— WHAT NEEDS TO BE DONE —
Leave out any pictures and transcribe all other data below exactly.

- - - - -

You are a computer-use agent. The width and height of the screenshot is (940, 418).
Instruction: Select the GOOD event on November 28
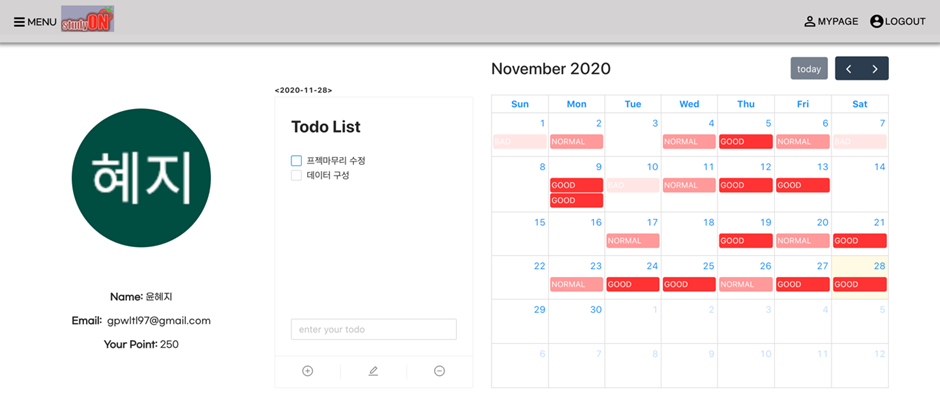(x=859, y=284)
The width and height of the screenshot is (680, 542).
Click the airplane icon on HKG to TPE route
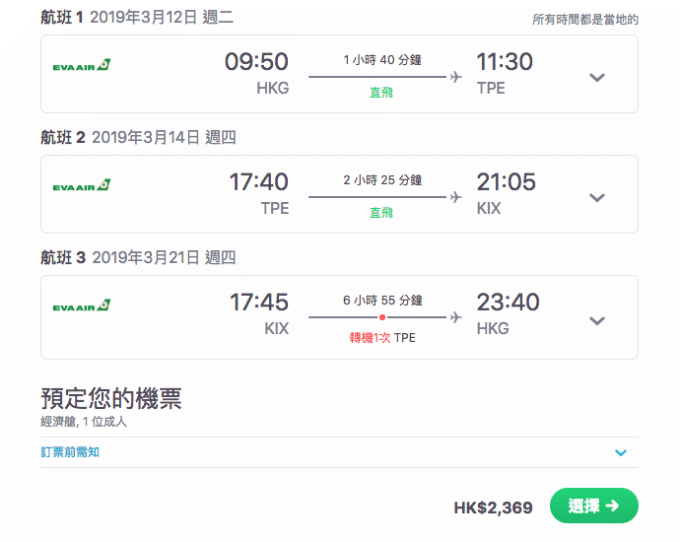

- - - - -

— ANSWER TO THIS EXERCISE —
You are a computer-use agent. The width and height of the screenshot is (940, 418).
Instruction: Select the GOOD event on November 28
(x=859, y=284)
The width and height of the screenshot is (680, 542).
Click the airplane icon on HKG to TPE route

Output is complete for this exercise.